Provided material start

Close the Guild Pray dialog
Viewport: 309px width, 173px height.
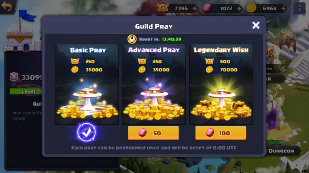pos(256,25)
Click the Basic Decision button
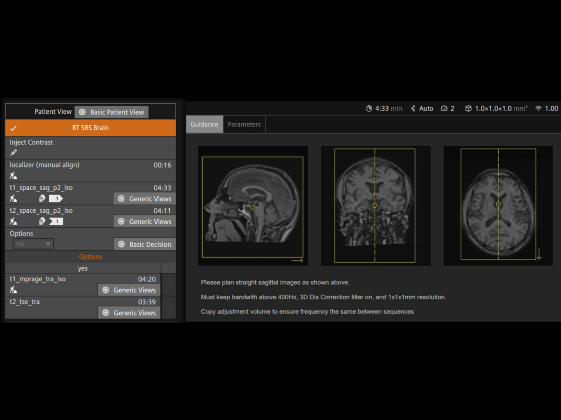Viewport: 561px width, 420px height. click(x=144, y=244)
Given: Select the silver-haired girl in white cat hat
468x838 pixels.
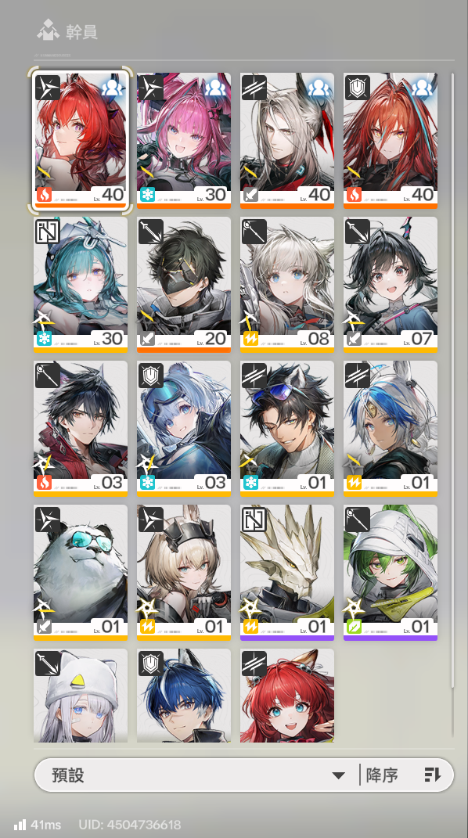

Provided material end

Aim of the task
Repeat every line of the records above, requests included, shifting each number in the answers, coordinates and viewport sizes alike, up by 138. Leave the pictures out of your reply.

Exercise response
Close the Guild Pray dialog
Viewport: 309px width, 173px height.
pos(394,163)
Click the Basic Decision button
Viewport: 699px width, 558px height. click(x=282, y=382)
Given: Select the silver-haired girl in white cat hat
468x838 pixels.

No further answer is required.